--- THE PROBLEM ---
Write out exactly the lines below that run from the line containing "Instruction: Open the Calculation menu" through the last line of the records.

--- RECORDS PROVIDED ---

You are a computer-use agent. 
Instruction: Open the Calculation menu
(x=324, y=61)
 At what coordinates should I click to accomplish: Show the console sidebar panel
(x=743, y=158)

--- EXPECTED OUTPUT ---
Instruction: Open the Calculation menu
(x=324, y=61)
 At what coordinates should I click to accomplish: Show the console sidebar panel
(x=743, y=158)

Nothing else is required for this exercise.